What's The Worst That Can Happen?

As my loyal readers know, I'm all about experimentation. Over the course of the past few years, I've been to all sorts of energy workers and engaged in various types of unusual healing modalities for the sake of broadening my horizons. Recently, I've been thinking about one session in particular. During this very, very long session of energy work, the practitioner got me talking about fear. She had me visualize something that I was afraid of, and then repeatedly ask myself the question, "What's the worst that can happen?"

I participated with a marked lack of enthusiasm, feeling that the exercise was...well, kind of silly. I felt like a little kid as she kept asking me what the worst outcome of a situation could possibly be, and then dug deeper and deeper.
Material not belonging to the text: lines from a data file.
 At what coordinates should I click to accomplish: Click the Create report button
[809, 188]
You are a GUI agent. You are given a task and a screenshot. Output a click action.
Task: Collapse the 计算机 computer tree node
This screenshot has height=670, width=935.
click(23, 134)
If I remember correctly, we were exploring my fear of confrontation, and to the best of my recollection it went something like this:

Her: "What is the worst that can happen if you confront someone about an issue?"

Me: "They'll get angry, and things will escalate."

Her: "And what is the worst that can happen in that situation?"

Me: "They will hate me."

Her: "And what is the worst that will happen?"

Me: "They might never talk to me again. Or stab me in my sleep."

...And so on. In the end it turned out that my fear of confrontation really was based on a fear of death. Who knew?

While I wasn't focused (or perhaps mature) enough to get everything out of this exercise that I should have, I do think that there is something to be said for exploring our fears and separating the valid from the groundless. Sometimes, mentally visiting the worst possible scenarios can snap you back into focus and lead you to realize that, no, this fear does not serve a purpose. After all, the fear mechanism is the body's primary method of protection. The problem is, the body often can't distinguish between a threat to survival, and an experience that is simply unpleasant. Running from a bear should warrant a certain reaction: racing heart, shortness of breath, bursts of pupil-dilating adrenalin. I get these same effects from any sort of confrontation. Others get it from public speaking, or being alone, or any number of things which will certainly not lead to death or disfigurement.

So, if you have fears that are holding you back in life, I encourage you to try this exercise. Get as outlandish as you have to. The more detailed and outrageous you get with your visualization, the easier it will be for your mind to separate a groundless fear from a real threat. And when this separation takes place, the fear can finally be released.